Wert binär Beschreibung
0 0000b unbenutzt, ungültig
1 0001b 80286-TSS
2 0010b LDT
3 0011b aktives 80286-TSS
4 0100b 80286 Call Gate
5 0101b Task Gate
6 0110b 80286 Interrupt Gate
7 0111b 80286 Trap Gate
8 1000b reserviert
9 1001b 80386-TSS
10 1010b reserviert
11 1011b aktives 80386-TSS
12 1100b 80386 Call Gate
13 1101b reserviert
14 1110b 80386 Interrupt Gate
15 1111b 80386 Trap Gate
Tabelle 2.3: mögliche Systemsegment Typen

Die folgende Struktur stellt einen Gate-Deskriptor dar:

gate_deskriptor:
        dw 0200h        ; Offset, Bit 0..15
        dw 8            ; Codesegmentselektor
        db 0            ; wird nicht benutzt
        db 10101111b    ; "Präsenz"-Bit, DPL und Segmenttyp
        dw 0            ; Offset, Bit 16..31

Um welchen Gate-Deskriptor-Typ handelt es sich und welche Zieladresse wird definiert?

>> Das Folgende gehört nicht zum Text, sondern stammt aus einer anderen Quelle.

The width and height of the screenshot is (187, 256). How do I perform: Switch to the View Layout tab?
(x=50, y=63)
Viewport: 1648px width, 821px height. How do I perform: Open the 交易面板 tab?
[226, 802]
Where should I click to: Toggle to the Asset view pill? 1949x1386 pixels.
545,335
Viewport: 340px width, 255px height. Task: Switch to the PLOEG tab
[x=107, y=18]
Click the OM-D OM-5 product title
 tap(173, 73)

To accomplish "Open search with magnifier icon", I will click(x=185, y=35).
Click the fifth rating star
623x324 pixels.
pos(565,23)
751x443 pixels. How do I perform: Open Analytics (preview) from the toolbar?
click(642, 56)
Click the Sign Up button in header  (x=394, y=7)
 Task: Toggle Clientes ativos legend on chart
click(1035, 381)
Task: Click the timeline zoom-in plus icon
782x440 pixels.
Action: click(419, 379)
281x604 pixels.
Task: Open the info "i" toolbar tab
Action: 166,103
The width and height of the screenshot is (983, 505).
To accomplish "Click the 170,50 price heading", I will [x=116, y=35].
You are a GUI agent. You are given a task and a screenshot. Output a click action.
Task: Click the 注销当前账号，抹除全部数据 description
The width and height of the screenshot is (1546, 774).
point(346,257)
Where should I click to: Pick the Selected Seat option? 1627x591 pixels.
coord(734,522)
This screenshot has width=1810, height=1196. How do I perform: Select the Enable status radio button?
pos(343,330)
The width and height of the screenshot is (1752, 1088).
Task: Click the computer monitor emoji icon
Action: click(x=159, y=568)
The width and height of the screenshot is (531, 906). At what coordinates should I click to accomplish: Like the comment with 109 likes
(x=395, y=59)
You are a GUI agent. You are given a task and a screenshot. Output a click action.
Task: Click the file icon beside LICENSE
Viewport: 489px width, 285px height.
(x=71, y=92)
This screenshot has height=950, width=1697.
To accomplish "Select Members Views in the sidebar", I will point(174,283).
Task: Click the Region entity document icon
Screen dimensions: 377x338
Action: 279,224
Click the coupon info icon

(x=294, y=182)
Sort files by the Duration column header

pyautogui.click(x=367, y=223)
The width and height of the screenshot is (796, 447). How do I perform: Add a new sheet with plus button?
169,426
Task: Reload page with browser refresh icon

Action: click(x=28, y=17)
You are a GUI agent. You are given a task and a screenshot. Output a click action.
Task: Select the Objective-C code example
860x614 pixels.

Die beschriebene Zieladresse (die Adresse des Unterprogramms) ergibt sich aus den ersten beiden, sowie dem vierten Wort zum Selektor:Offset Paar 8:00000200h.

Aus dem Wert des höherwertigen Bytes des dritten Wortes (10101111b) ergibt sich:

  • Das Segment, in dem sich die angesprochene Routine befindet, ist momentan im Speicher verfügbar ("Präsenz"-Bit = 1).

  • Das Feld DPL besitzt einen Wert von 01b, d.h. ein Programm, das dieses Gate benutzt, braucht mindestens einen CPL von 1 (d.h. die Privilegstufe 1 oder 0).

  • Das Type-Feld besitzt den Wert 1111b, es handelt sich also um ein 80386 Trap Gate.